La investigación estadística es para el historiador un buen sirviente
pero un mal amo. De nada aprovecha hacer generalizaciones estadísticas
a menos que con ellas se pueda descubrir el pensamiento que hay tras los
hechos acerca de los cuales se generaliza. La
historia como pensamiento y reflexión, ha sido sustituida en nuestro
medio, muchas veces por crónicas o relatos que en algunos casos
presentan un abrumador soporte de notas y referencias, pero que sin
embargo no se apartan de los viejos modelos, aunque quizás exista una
mayor habilidad constructiva, y parezca novedoso, lo que no es sino una
manera distinta de plantear lo ya conocido. Y eso ocurre fatalmente al
olvidar la necesaria interrelaciòn que existe entre los hechos del
pasado, aun aquellos muy distantes, con procesos que se desarrollan en
nuestros días, y que a la luz de ciertos trabajos históricos pareciera
no existir.
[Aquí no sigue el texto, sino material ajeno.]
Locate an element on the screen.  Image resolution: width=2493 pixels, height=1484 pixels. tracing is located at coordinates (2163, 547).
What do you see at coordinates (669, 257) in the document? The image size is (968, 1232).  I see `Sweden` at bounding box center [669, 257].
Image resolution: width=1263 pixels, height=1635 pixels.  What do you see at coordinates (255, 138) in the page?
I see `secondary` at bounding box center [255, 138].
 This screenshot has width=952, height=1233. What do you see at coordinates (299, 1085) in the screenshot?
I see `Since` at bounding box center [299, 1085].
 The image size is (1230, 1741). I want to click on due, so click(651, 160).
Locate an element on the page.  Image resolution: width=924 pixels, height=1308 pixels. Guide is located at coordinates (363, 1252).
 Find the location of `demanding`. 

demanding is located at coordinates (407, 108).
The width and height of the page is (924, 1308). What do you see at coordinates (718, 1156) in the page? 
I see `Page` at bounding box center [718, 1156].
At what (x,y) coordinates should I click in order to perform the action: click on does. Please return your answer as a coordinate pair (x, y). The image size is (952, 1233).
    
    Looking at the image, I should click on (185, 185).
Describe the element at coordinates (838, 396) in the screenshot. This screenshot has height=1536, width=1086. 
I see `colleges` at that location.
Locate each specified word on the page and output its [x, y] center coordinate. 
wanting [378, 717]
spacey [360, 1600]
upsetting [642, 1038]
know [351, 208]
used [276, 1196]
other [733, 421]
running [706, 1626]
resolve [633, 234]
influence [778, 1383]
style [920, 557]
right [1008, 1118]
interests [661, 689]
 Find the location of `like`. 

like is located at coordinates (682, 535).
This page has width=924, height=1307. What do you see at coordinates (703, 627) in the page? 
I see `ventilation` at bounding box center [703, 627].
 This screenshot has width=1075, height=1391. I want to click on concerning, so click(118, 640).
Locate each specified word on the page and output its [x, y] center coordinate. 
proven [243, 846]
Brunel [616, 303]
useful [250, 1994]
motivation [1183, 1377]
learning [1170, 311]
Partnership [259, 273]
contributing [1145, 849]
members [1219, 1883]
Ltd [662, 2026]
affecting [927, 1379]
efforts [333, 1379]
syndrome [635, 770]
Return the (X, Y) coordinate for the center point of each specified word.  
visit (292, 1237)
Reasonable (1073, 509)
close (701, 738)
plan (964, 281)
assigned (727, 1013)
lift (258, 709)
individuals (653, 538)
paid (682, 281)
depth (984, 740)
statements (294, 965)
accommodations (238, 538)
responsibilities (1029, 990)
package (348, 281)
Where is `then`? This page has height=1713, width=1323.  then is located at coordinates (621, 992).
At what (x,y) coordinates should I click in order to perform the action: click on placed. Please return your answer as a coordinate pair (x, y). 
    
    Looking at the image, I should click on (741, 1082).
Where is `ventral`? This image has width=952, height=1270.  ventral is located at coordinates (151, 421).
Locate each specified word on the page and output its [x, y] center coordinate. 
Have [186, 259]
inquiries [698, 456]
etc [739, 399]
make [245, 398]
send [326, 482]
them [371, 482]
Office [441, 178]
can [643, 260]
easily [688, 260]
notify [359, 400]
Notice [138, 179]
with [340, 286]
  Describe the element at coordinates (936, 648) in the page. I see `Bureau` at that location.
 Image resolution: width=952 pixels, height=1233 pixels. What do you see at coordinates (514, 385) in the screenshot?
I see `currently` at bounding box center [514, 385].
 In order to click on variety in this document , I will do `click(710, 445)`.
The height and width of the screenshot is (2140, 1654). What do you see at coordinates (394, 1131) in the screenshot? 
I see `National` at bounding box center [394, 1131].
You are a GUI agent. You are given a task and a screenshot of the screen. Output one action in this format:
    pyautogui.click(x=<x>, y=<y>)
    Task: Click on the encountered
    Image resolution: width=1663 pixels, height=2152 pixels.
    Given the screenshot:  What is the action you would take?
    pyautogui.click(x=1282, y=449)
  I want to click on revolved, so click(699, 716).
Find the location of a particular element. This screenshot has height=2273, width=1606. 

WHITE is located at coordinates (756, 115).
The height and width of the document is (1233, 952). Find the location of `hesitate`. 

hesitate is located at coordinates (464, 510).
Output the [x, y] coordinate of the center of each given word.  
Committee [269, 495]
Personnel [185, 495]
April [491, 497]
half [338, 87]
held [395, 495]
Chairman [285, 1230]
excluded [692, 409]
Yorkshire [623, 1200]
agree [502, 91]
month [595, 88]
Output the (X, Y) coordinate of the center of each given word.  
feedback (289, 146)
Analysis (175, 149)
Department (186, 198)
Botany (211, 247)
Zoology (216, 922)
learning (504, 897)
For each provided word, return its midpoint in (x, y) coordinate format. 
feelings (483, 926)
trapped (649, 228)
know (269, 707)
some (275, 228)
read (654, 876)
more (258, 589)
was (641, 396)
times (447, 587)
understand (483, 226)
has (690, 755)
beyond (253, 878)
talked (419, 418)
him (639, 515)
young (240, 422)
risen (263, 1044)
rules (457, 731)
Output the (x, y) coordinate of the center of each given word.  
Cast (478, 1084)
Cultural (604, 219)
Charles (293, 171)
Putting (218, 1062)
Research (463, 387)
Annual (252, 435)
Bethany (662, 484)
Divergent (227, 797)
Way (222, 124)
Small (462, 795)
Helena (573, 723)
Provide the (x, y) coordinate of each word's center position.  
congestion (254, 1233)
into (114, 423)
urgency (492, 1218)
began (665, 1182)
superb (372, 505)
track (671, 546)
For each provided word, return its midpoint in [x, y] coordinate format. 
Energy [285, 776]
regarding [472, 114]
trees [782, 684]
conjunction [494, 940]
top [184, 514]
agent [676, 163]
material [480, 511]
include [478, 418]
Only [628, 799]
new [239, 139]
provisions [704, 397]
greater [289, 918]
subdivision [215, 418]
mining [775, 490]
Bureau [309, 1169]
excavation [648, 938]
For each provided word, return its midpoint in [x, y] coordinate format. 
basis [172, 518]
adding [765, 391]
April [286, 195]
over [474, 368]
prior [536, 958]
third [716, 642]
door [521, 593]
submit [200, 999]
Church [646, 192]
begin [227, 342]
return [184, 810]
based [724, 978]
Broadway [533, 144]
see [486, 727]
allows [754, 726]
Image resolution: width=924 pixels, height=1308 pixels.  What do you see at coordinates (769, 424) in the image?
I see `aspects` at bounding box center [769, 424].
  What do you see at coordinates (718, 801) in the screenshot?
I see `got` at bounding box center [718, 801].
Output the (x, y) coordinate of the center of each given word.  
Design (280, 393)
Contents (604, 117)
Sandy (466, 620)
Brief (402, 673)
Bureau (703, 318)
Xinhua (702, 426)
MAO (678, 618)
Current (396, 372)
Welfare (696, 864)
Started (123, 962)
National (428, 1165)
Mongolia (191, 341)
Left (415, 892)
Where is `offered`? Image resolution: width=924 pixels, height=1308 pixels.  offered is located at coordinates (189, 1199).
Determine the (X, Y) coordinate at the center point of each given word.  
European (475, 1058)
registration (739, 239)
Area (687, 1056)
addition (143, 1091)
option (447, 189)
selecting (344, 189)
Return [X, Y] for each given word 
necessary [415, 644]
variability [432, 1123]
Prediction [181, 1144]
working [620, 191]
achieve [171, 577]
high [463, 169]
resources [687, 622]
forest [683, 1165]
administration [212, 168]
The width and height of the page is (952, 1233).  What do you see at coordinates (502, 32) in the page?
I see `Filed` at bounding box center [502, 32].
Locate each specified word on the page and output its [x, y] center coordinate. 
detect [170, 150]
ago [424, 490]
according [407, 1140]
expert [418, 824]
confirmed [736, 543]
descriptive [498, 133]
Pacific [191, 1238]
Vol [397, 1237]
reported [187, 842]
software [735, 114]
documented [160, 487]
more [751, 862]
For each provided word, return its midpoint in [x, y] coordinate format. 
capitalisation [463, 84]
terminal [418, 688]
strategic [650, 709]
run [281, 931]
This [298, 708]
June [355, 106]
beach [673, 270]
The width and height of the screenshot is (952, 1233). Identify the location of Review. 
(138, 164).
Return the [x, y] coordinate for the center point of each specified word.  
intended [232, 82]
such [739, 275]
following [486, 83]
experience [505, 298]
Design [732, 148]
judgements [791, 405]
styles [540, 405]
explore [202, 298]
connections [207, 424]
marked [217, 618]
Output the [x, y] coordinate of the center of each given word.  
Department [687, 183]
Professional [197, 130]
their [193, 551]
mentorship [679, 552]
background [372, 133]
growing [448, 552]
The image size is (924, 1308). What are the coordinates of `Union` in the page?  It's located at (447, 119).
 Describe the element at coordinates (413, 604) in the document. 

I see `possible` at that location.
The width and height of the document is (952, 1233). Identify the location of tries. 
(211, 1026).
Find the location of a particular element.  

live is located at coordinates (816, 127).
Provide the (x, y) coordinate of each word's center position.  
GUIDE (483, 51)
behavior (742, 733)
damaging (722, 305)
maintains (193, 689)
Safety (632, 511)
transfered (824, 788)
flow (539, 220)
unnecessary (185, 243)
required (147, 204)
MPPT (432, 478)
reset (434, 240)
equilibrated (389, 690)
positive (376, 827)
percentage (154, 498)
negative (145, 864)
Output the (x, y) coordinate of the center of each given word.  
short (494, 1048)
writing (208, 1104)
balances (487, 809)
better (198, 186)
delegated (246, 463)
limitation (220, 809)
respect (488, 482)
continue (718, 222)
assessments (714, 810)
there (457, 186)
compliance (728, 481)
Pierre Vilar señala que la única forma de aproximamos a un
entendimiento de la historia es a través de un medio simple, que es el
de “considerar cualquier fenómeno histórico (o sea cualquier fenómeno
social en pleno cambio) de tres maneras sucesivas: considerarlo primero
como signo para proceder a las constataciones y los análisis,
considerarlo como resultado mirando hacia atrás y finalmente
considerarlo como causa mirando hacia delante” De tal manera nos
alejamos de las explicaciones unilaterales y asumimos en su real dimensión
la complejidad de los fenómenos históricos, alejándonos de las
simplificaciones interesadas que estamos acostumbrados a transitar.